Obviously in the near term, all our raw materials come from the Earth. The only other place we've been is the Moon, and we haven't been there lately. So if we built a space station with gravitational rotation, we'd have to build it with Earth materials at the moment. The thing is though that in the long term, I don't believe it makes sense to lift materials from Earth.

Lifting materials out of the Earth's gravity well is energy expensive. It seems like it would be much easier to get materials that are already in space and redirect them to where we want. For example, we could collect materials from the asteroid belt and direct them to the Earth/Sun Lagrange-5 point. Starting to do this would be expensive, as it requires flying out to the asteroid belt. But it seems like it should be easier to maintain once started. Also, this would save mining and other costs on Earth.

I would think that we'd mainly do this with self-replicating miner robots controlled (loosely) from Earth. I'm assuming that we'd make similar robots for large scale space construction regardless, so the only difference is in energy costs. Energy is plentiful in space, as you can build arbitrarily large solar panels.

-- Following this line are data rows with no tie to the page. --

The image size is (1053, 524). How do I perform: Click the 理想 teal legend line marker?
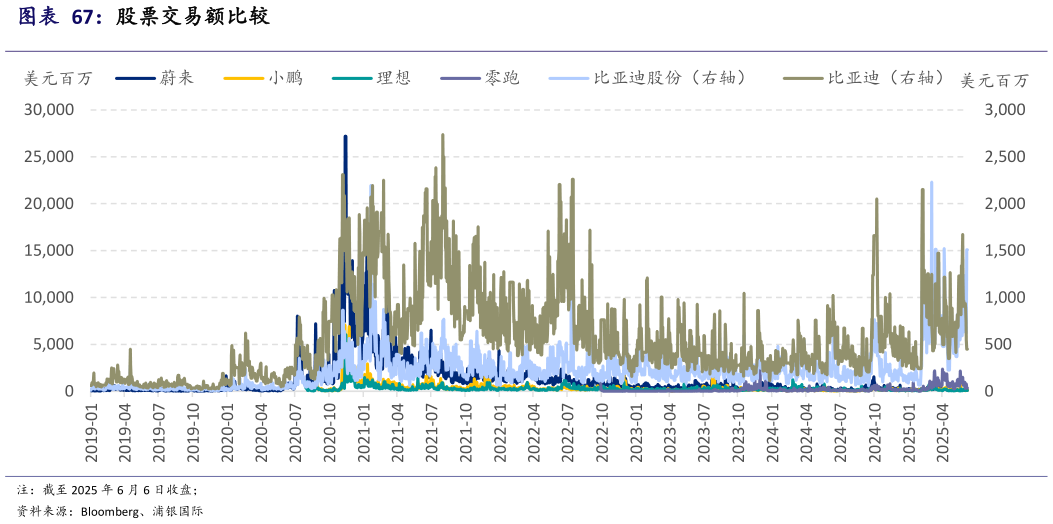(351, 78)

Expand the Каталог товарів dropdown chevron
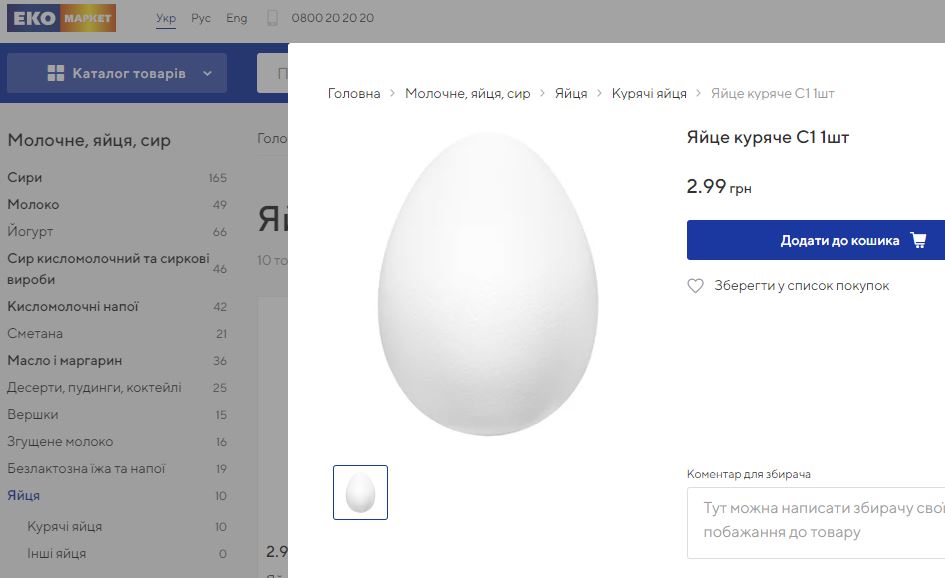coord(207,73)
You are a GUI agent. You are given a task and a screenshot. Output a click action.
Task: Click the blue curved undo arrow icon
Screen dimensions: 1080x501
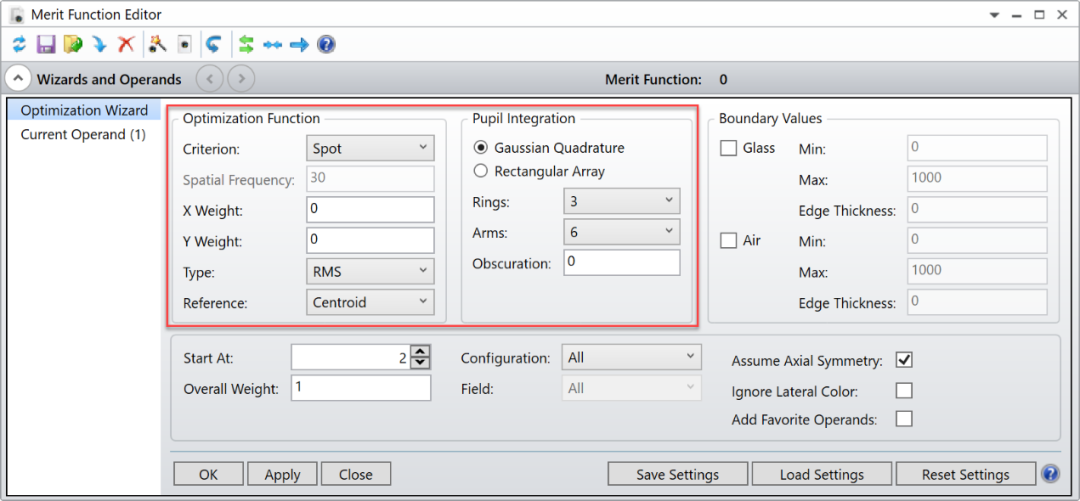[x=213, y=45]
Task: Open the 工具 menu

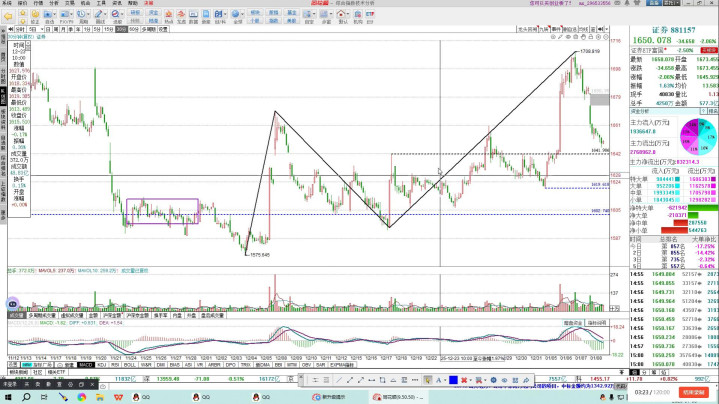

So I'm figuring that the asteroid project will be self-sustaining once started.

The question remains: how much stuff could we get into Earth orbit for the start-up cost of initiating the asteroid project? Ideally the answer should be referenced in terms of population capacity. For example, "we could either build space stations for 10,000 people or build an asteroid harvester" would be an example of the kind of answer that I'd like to see.

Feel free to neglect the cost of providing atmosphere, water, and food. I'm going to assume that all those things come from the same place in either scenario. This will probably be the Earth initially but may be someplace more exotic later (Venus, Saturn's rings, a Jovian moon, etc.).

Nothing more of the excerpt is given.